Like nearly all of his films, director Paul Greengrass gives us another narrative that moves relentlessly forward, no small feat given the fact that the main characters spend most of their time trapped in a small lifeboat. Yet this time in confined spaces gives him the ability to ramp up the emotional impact of the narrative by strengthening the bonds both between the characters themselves and with the audience. The film benefits from stellar performances from its two leads, Hanks and Abdi. Hanks turns in one of his best roles so far as the everyman who survives great trauma. The final minutes’ of his performance are worthy of any Oscar consideration that will surely come his way. A newcomer to the big screen, Abdi is every bit as equal to the task. He plays Muse as a tough but gentle soul who seems to be wrapped up in mob mentality, borne away on a wave of hopelessness that breeds violence. His inability to recognize both the failure of his efforts to take over the Alabama and his ultimate deception by the Navy is heartbreaking.

If Captain Phillips muddles the facts of the event, perhaps it is because it is focused on doing something else, namely revealing the tensions and disparities between the First and Third Worlds. When Phillips confronts Muse about his choice of occupation (pirate), Muse tells him it’s either that or a fisherman.
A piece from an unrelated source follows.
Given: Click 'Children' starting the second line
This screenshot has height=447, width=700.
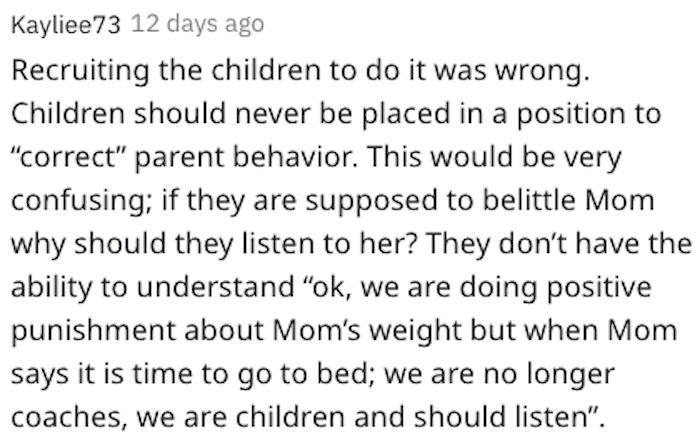Looking at the screenshot, I should pyautogui.click(x=68, y=113).
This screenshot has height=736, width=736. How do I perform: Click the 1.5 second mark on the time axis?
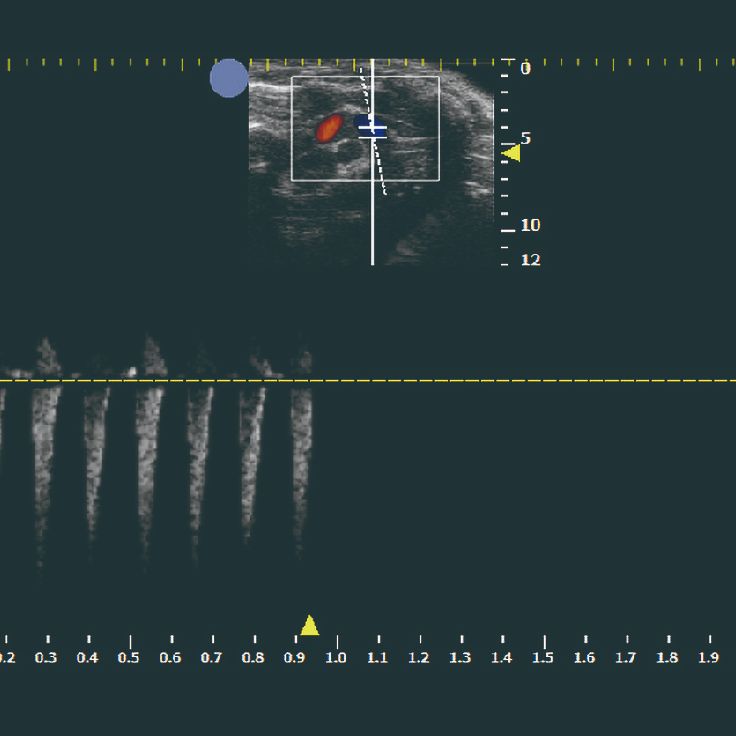(x=543, y=657)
Unfortunately, Western fishing conglomerates’ over-fishing leaves coastal Africans with precious little natural resources on which to live. If you’ve watched any of the recent nature documentary series, you’ll know this is having negative effects on the larger environment as well. When you’re faced with precious few career choices, piracy might be a viable option, even if, as Muse and Bilal’s situation suggests, you have to report to less than generous authorities.

The film does a fine job of not over-playing its political hand and, instead, focuses its attention on more intimate, personal relationships, particularly the fragile connection that develops between Captain Phillips and Muse. There is no grandstanding here, but rather honest, highly emotional human interaction. It is clear that Captain Phillips cares for his captors and wishes them no harm. He tries and tries to present Muse and Bilal with ways out, but they stubbornly refuse to take them. When the Navy Seals finally kill Captain Phillips’ three captors, he weeps openly for both them and, no doubt, out of relief over being rescued.

As the film draws to a close, it raises several moral and ethical questions with which we continually wrestle. What is the value of human life? How much does the American government truly value it? Are some lives worth more than others? In many ways, the conversations that revolve around these questions are far more complicated than they need to be. Yet, Captain Phillips is that rare film that refuses simple caricatures of good and evil and forces us to question American economic and military presence abroad.

Captain Phillips (134 mins.) is rated PG-13 for sustained intense sequences of menace, some violence with bloody images, and for substance use and is in theaters everywhere.